Task details >> Retype the line in which "Task: Open the Doing column more options menu" appears, then every line after it until the records end. Leave out the pictures.

[Collected data entries]
○ ○ ○ ○

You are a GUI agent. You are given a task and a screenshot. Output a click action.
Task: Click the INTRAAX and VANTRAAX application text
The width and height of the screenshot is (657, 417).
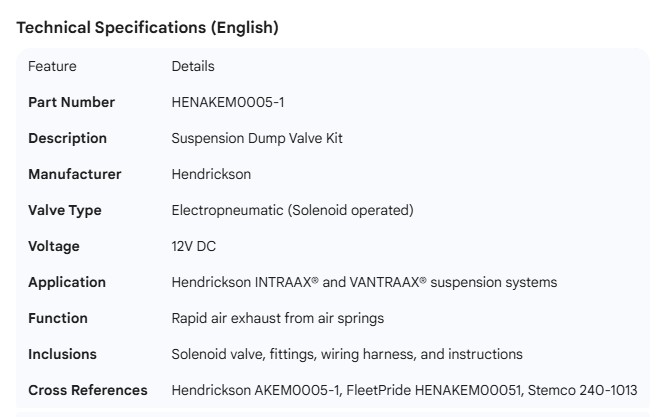pyautogui.click(x=364, y=282)

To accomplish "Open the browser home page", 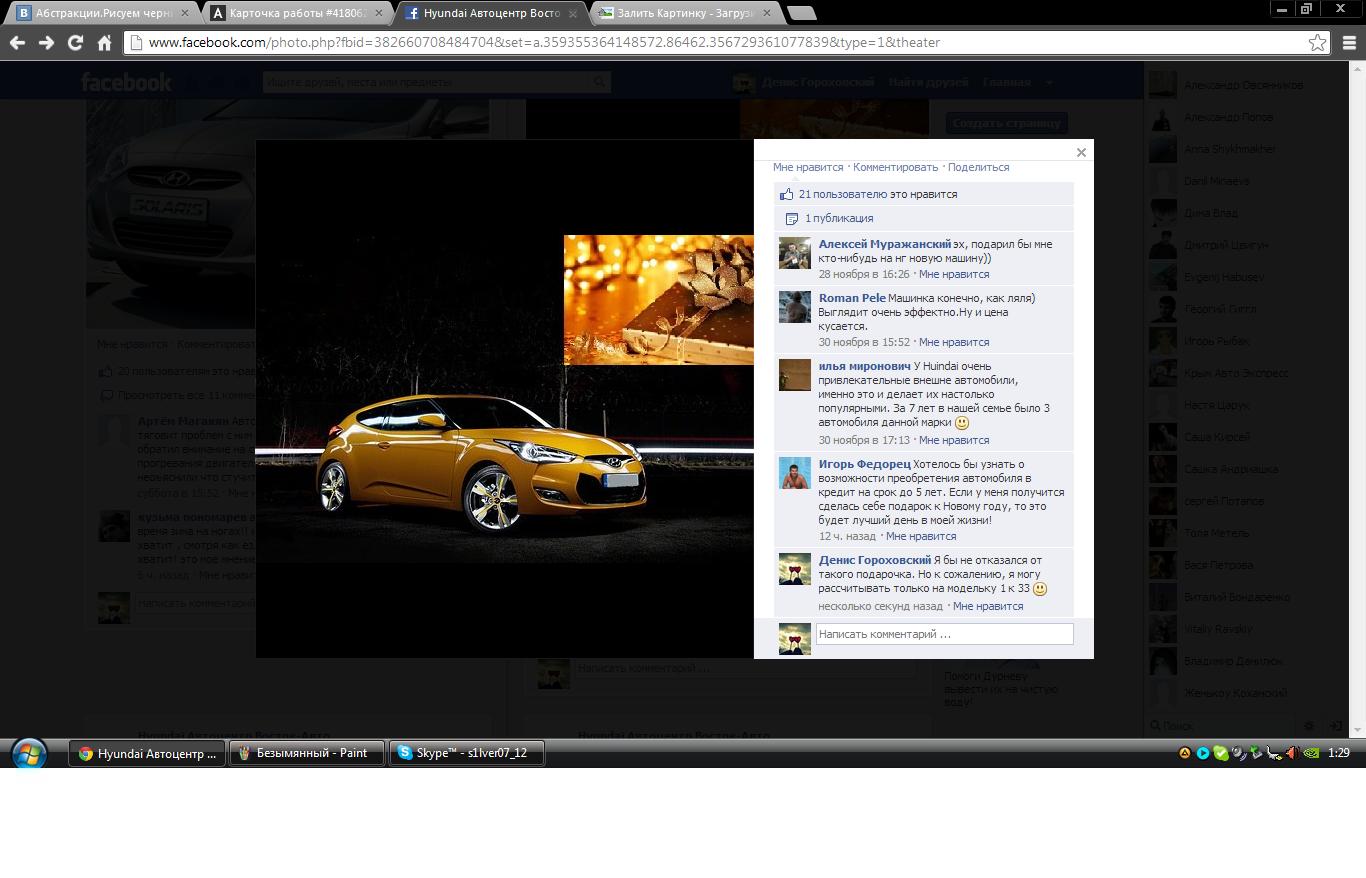I will click(x=104, y=43).
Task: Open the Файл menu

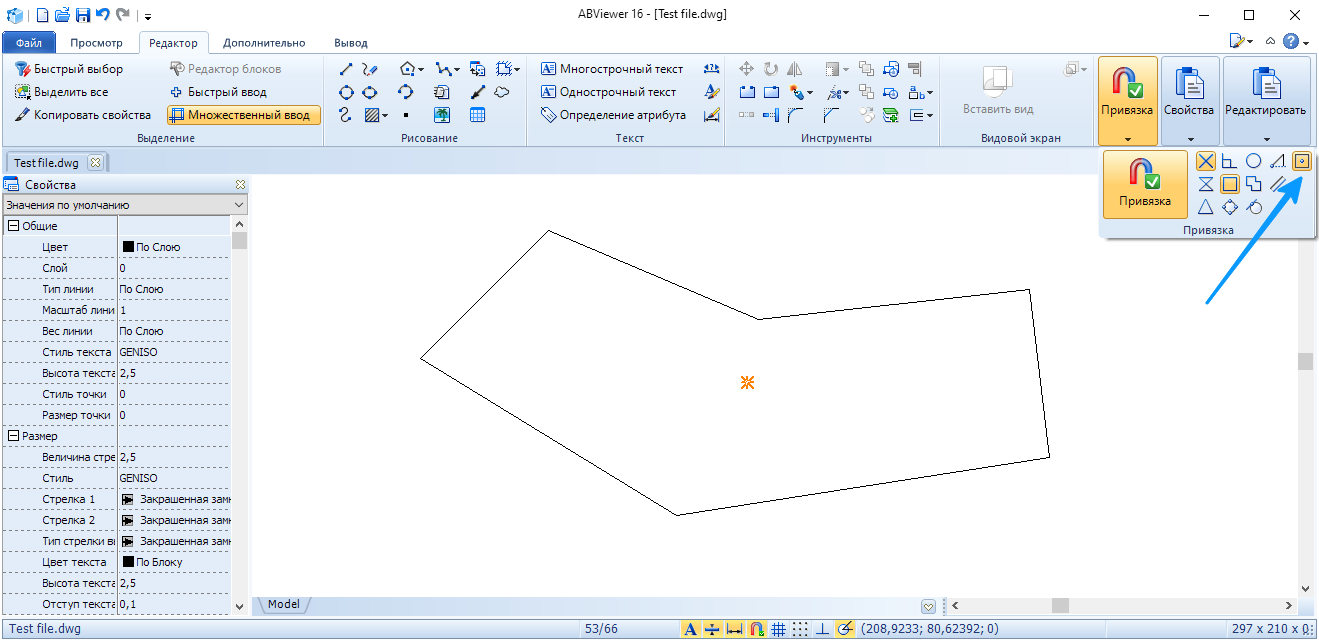Action: (x=29, y=43)
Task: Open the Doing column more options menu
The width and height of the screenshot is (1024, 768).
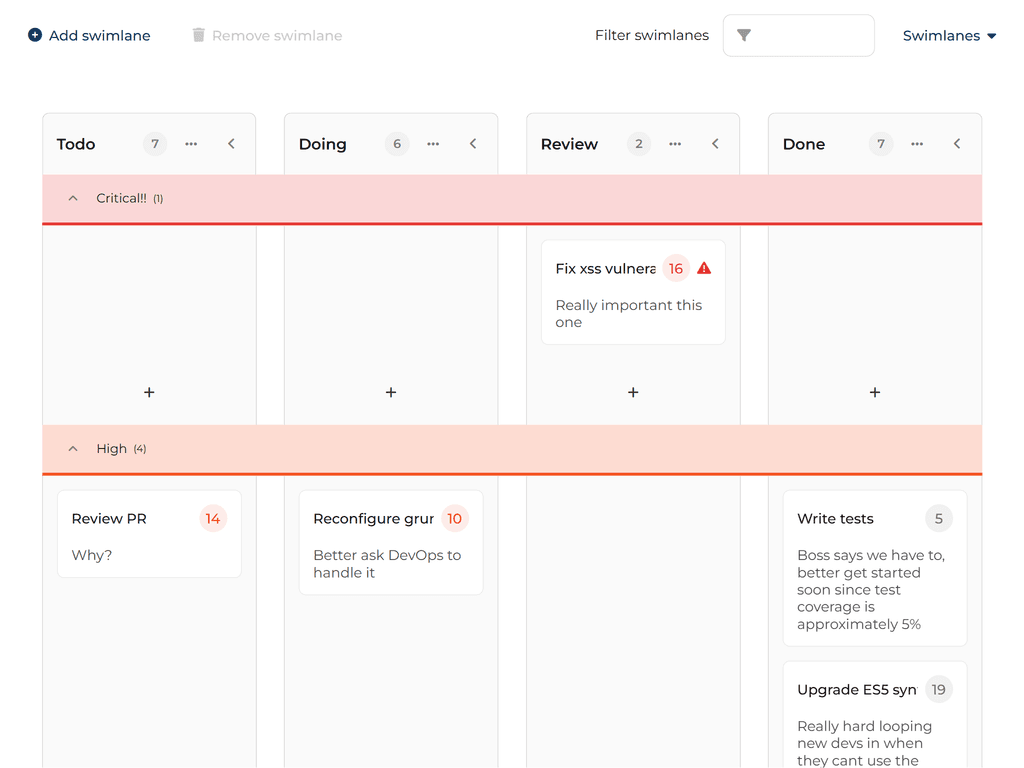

○ ○ ○ ○

Answer to this task >>
Task: Open the Doing column more options menu
The width and height of the screenshot is (1024, 768).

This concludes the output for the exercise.